● **Brano da leggere**
L’esperienza vissuta in questi particolari luoghi lo spinse a scrivere il libro, Tra i primitivi delle Mentawai.
Ma la missione di padre Cannizzaro non si è interrotta perché, come egli stesso scrive: «Feci il girovago di Dio tra seminari, scuole pubbliche e private, fabbriche, case per anziani, carceri, ospedali». Nel 1967, a causa di una grave malattia contratta dalla madre, chiese ed ottenne di ritornare a Reggio e dopo due anni vissuti in famiglia approdò nel santuario di Gallico e vi rimase per 25 anni. Qui intraprese un altro tipo di attività missionaria che trovò subito dopo uno sbocco con la realizzazione del «Parco della mondialità», un’opera, come egli stesso asserì, dove «convengono tutti i tipi di raggruppamenti ecclesiastici e ne ripartono con aumentato senso missionario».
Un’opera composta da una casa, da un santuario e un grande parco ricavato sfruttando un argine demaniale ed i materiali di una fiumara. Per padre Cannizzaro, il «Parco della Mondialità significa uscire dal chiuso dell’Io per ritrovarsi con Dio, amore per tutti gli uomini, per tutti i viventi, per tutte le cose». Le costruzioni assumono l’architettura della pagoda o della moschea, della muraglia cinese, del tucul o del totem indiano. Le cappelle rappresentano il Presepe dei Popoli, la Via Crucis, l’Orto degli Ulivi, i gruppi monumentali del Calvario, dell’Ascensione e della Pentecoste.

● **Dati forniti**
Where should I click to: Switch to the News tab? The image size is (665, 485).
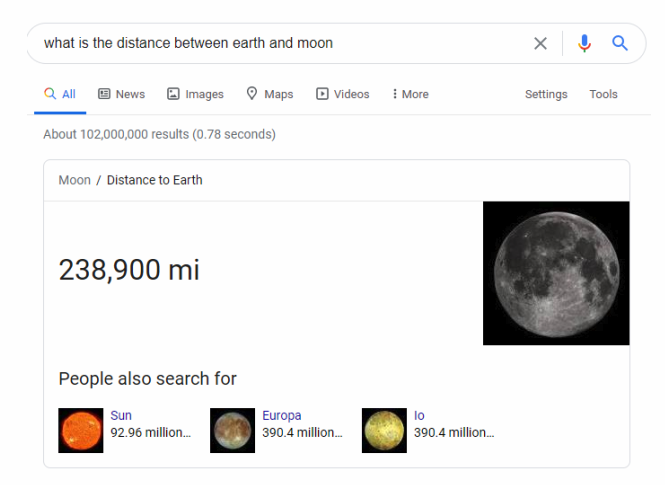coord(121,94)
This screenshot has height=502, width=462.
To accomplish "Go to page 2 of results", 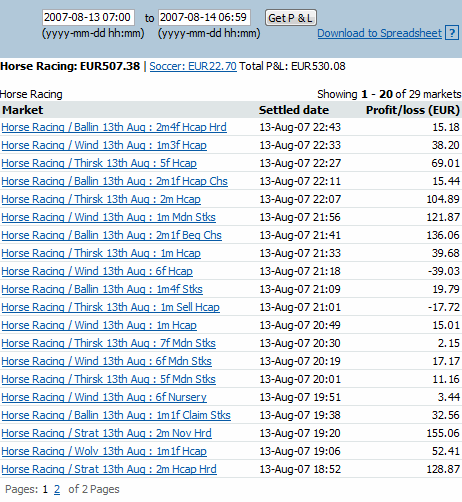I will click(x=57, y=489).
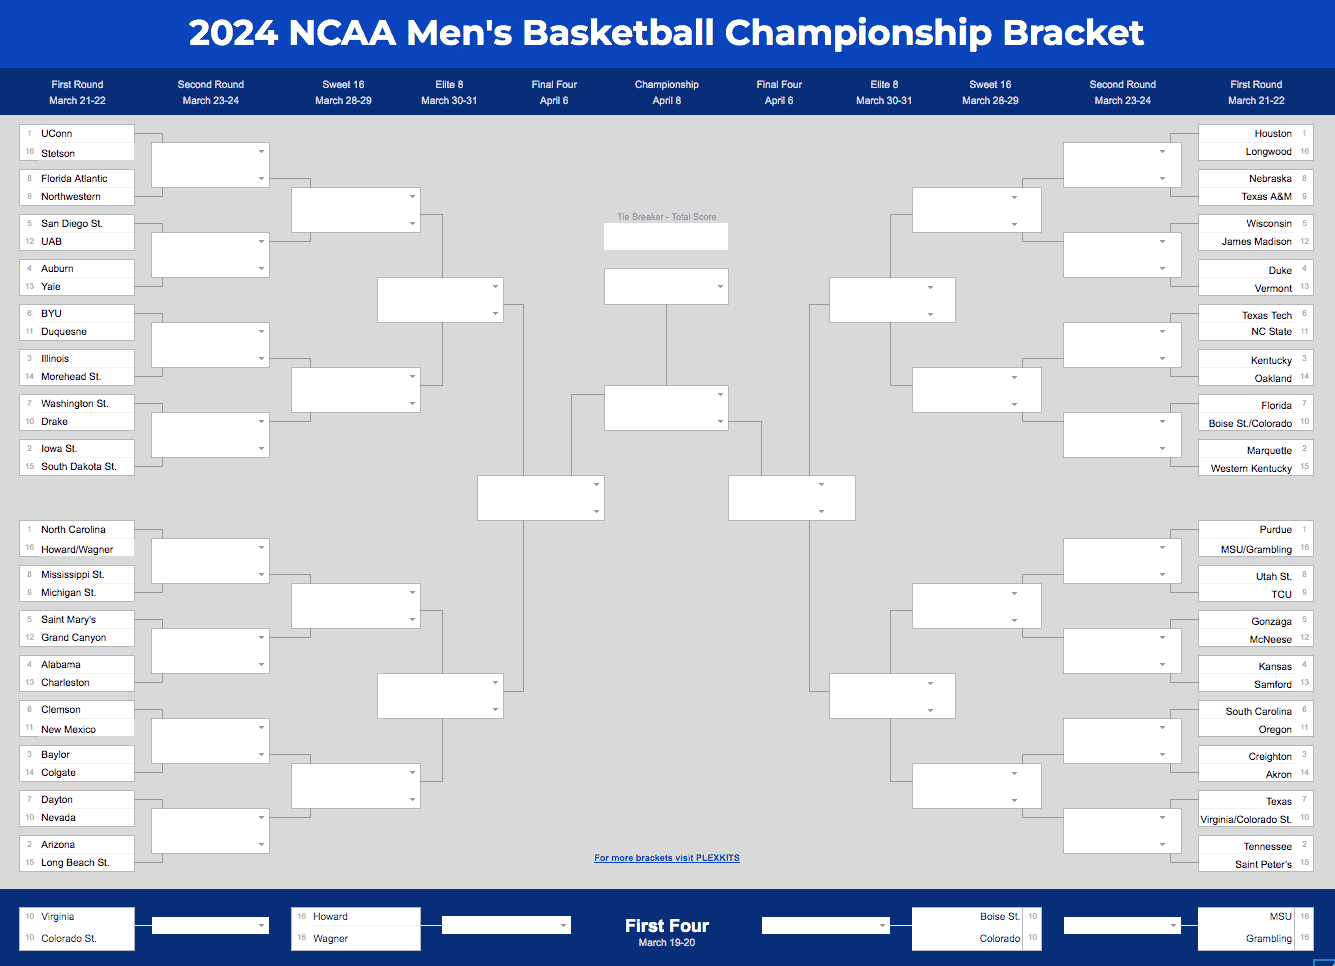Open the Howard vs Wagner winner dropdown
The height and width of the screenshot is (966, 1335).
pos(506,926)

● **Applica quanto letto**
- 1) Secondo il brano su padre Cannizzaro, quale libro scrisse dopo l'esperienza vissuta in quei luoghi?
- 2) Per favore, trascrivi dal brano su padre Cannizzaro il passo che va da "Un’opera composta da" fino a "e della Pentecoste.", quest'ultimo incluso.
- 3) Prosegui il brano su padre Cannizzaro dopo la sua ultima frase.

● **Soluzioni**
- 1) Tra i primitivi delle Mentawai.

- 2)
Un’opera composta da una casa, da un santuario e un grande parco ricavato sfruttando un argine demaniale ed i materiali di una fiumara. Per padre Cannizzaro, il «Parco della Mondialità significa uscire dal chiuso dell’Io per ritrovarsi con Dio, amore per tutti gli uomini, per tutti i viventi, per tutte le cose». Le costruzioni assumono l’architettura della pagoda o della moschea, della muraglia cinese, del tucul o del totem indiano. Le cappelle rappresentano il Presepe dei Popoli, la Via Crucis, l’Orto degli Ulivi, i gruppi monumentali del Calvario, dell’Ascensione e della Pentecoste.

- 3)
Padre Aurelio aveva anticipato in fondo quello che papa Francesco scriverà nella Fratelli tutti: La fraternità ha qualcosa di positivo da offrire alla libertà e all’uguaglianza. Che cosa accade senza la fraternità consapevolmente coltivata, senza una volontà politica di fraternità, tradotta in un’educazione alla fraternità, al dialogo, alla scoperta della reciprocità e del mutuo arricchimento come valori?
Questo grande valore ci ha lascito Padre Aurelio, che era stato mandato a Gallico provvisoriamente, vi rimase fino a quando un tumore ne stroncava la forte fibra missionaria. All’alba del 26 marzo 1992, assistito da p. Franco Saraceno, oggi Rettore del Santuario, a cui do la parola. Seguirà il saluto del Presidente dell’Associazione Fortunato Scopelliti e del Vicario Zonale don Maurizio Demetrio.
Porteranno la loro testimonianza, per aver conosciuto personalmente p. Aurelio, Pietro Furfari, Angela Martino, Enzo Siclari e Oreste Arconte.
Dopo il Rosario e la Celebrazione Eucaristica sarà proiettato un video sul Parco della Mondialità.